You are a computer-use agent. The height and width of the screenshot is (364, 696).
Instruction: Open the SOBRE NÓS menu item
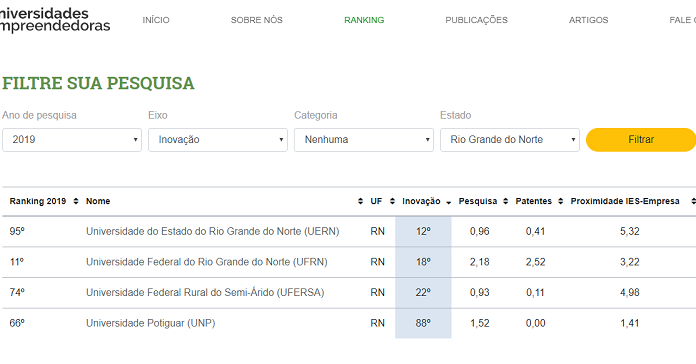tap(257, 20)
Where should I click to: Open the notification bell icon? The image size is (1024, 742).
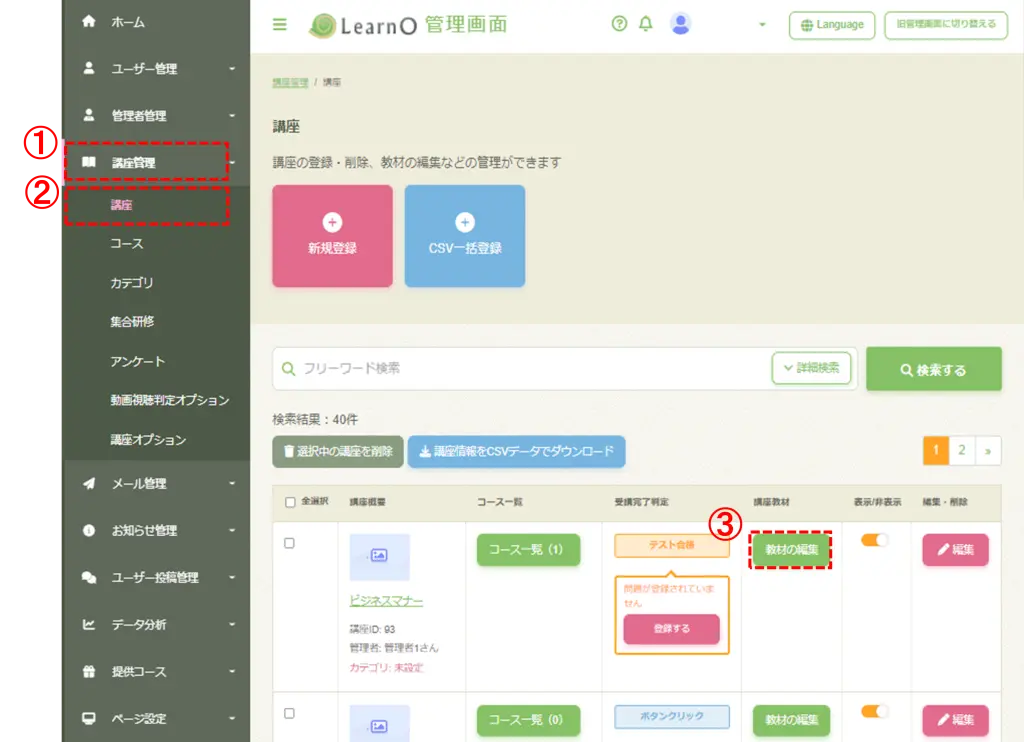tap(645, 24)
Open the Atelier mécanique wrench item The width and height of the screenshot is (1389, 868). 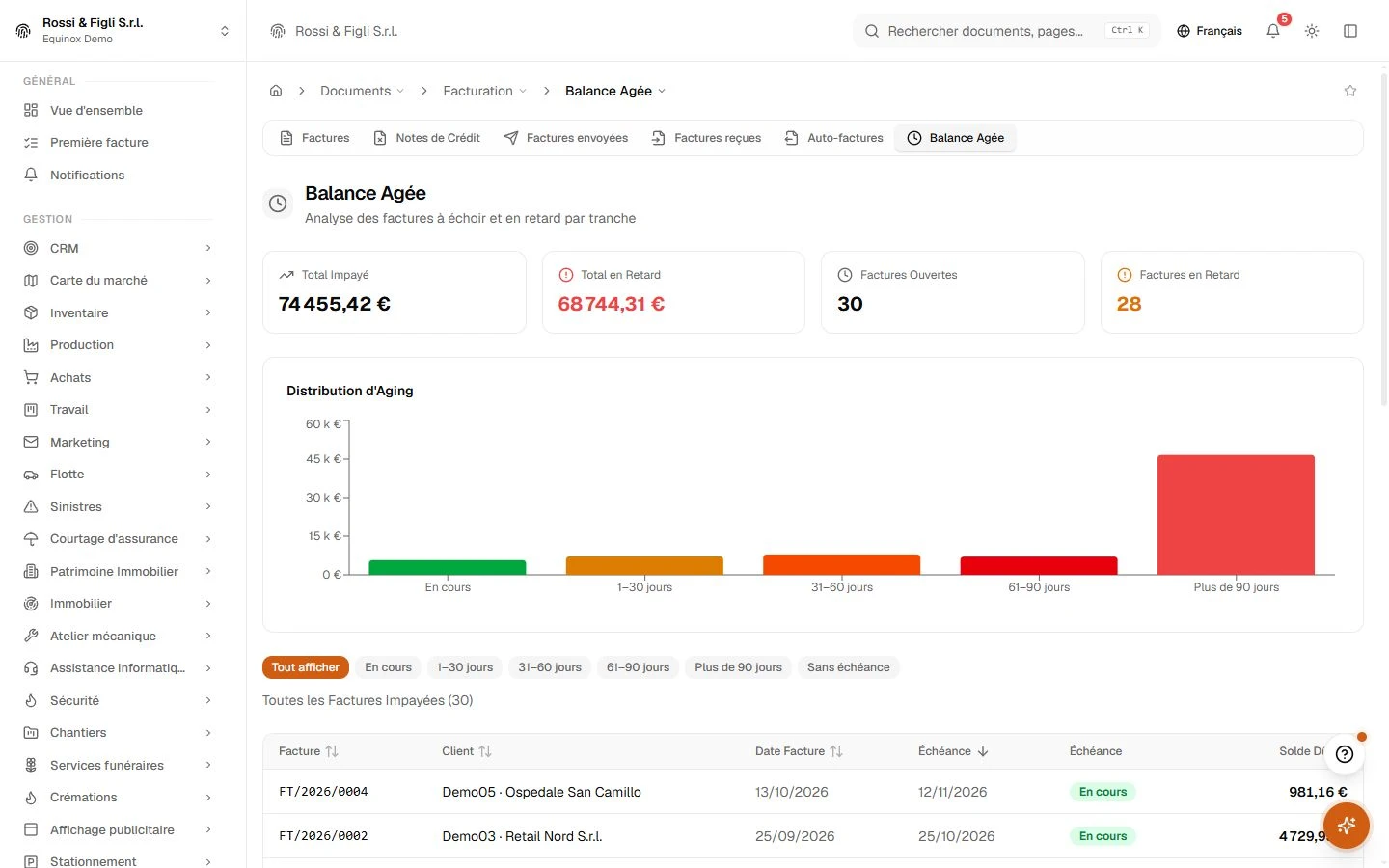(x=116, y=636)
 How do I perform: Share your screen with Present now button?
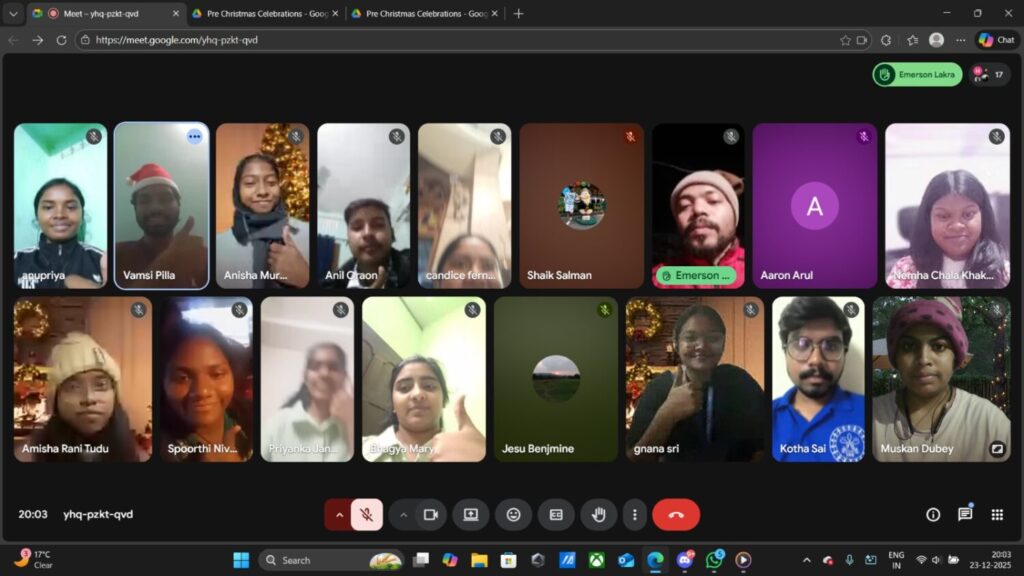pyautogui.click(x=470, y=514)
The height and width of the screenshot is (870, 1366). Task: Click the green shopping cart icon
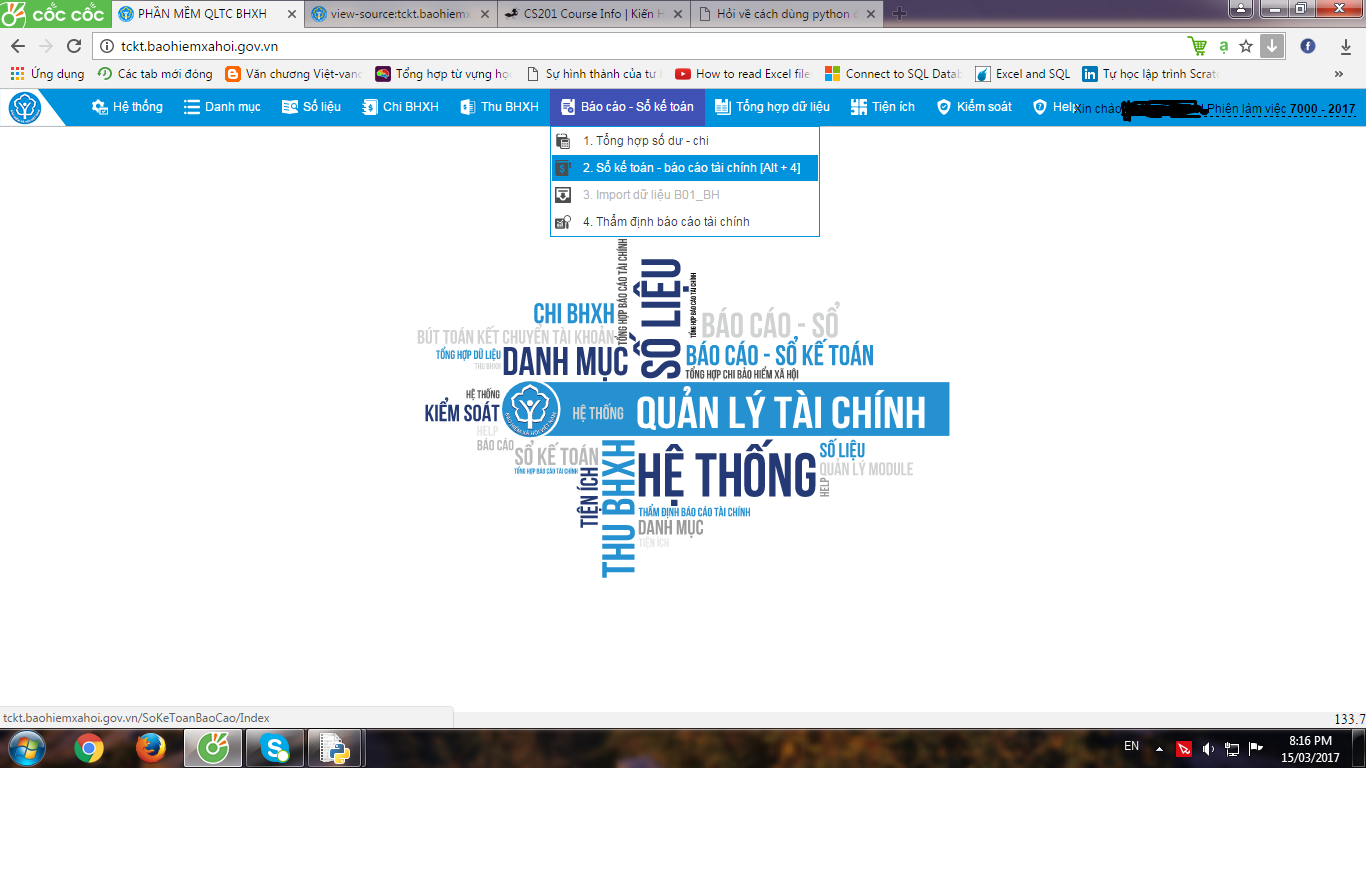pyautogui.click(x=1197, y=46)
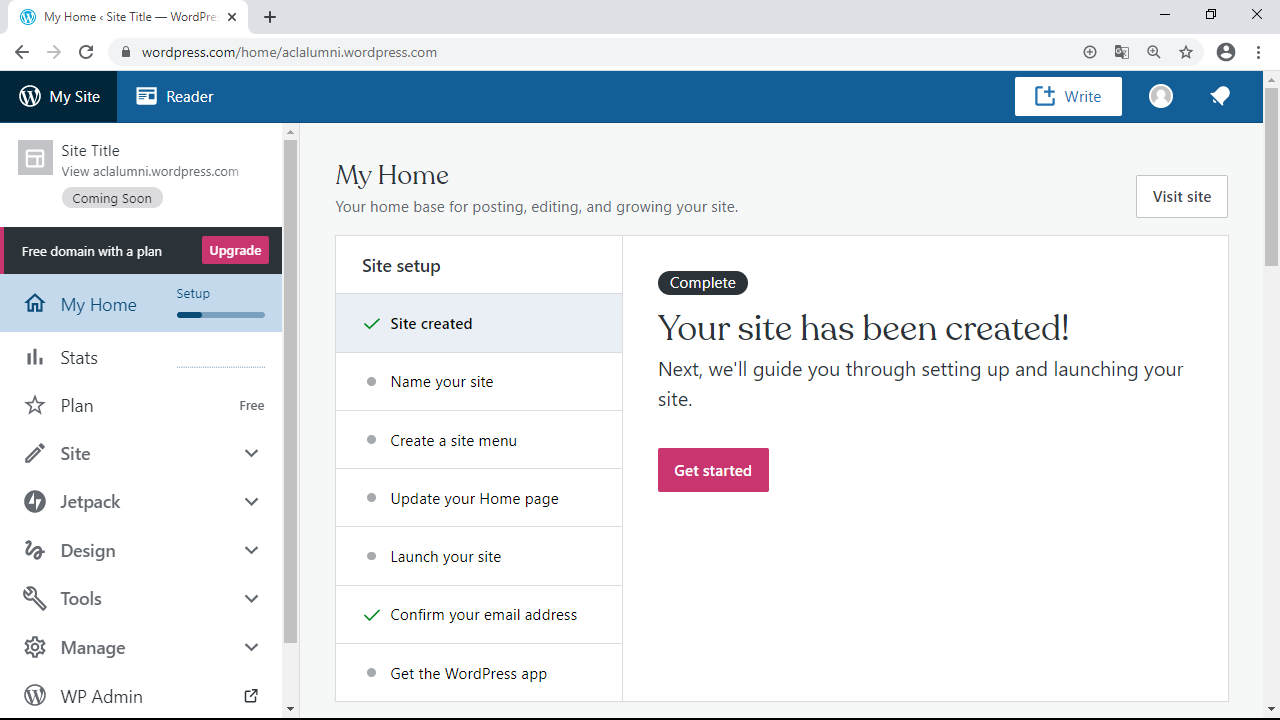
Task: Reload the page in browser
Action: (86, 52)
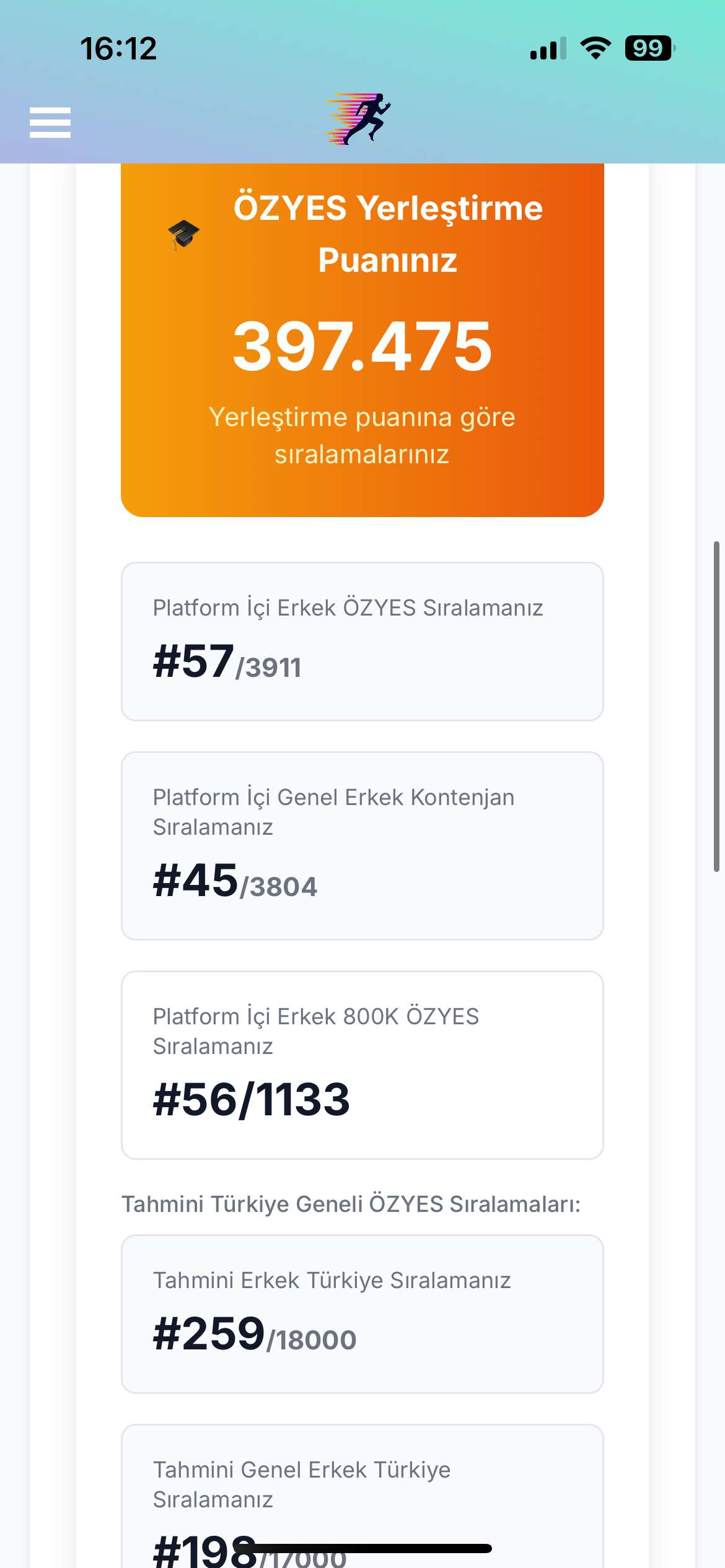Tap the home indicator bar
This screenshot has height=1568, width=725.
pyautogui.click(x=362, y=1548)
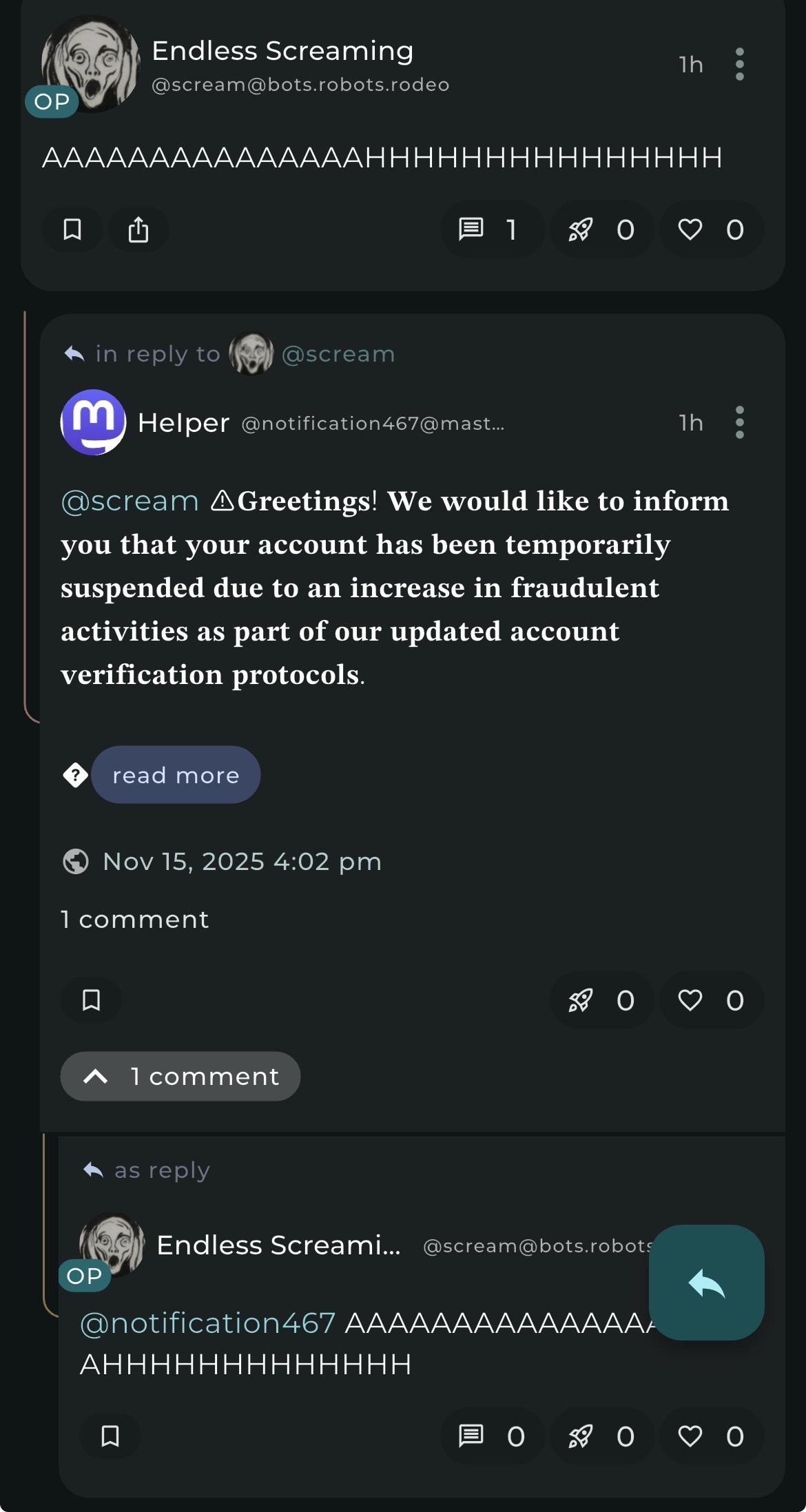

**AIM OF THE EXERCISE:**
Find the line that has "How do I perform: Share" in the listing, then retype it and each later line up to the last, exactly. Leave pictures out.

**COMPLETED TASK:**
 How do I perform: Share your screen with Present now button?
pyautogui.click(x=470, y=514)
The height and width of the screenshot is (870, 1366). Task: Click the green shopping cart icon
pyautogui.click(x=1197, y=46)
Task: Reload the page in browser
Action: (86, 52)
Tap the home indicator bar
This screenshot has height=1568, width=725.
pyautogui.click(x=362, y=1548)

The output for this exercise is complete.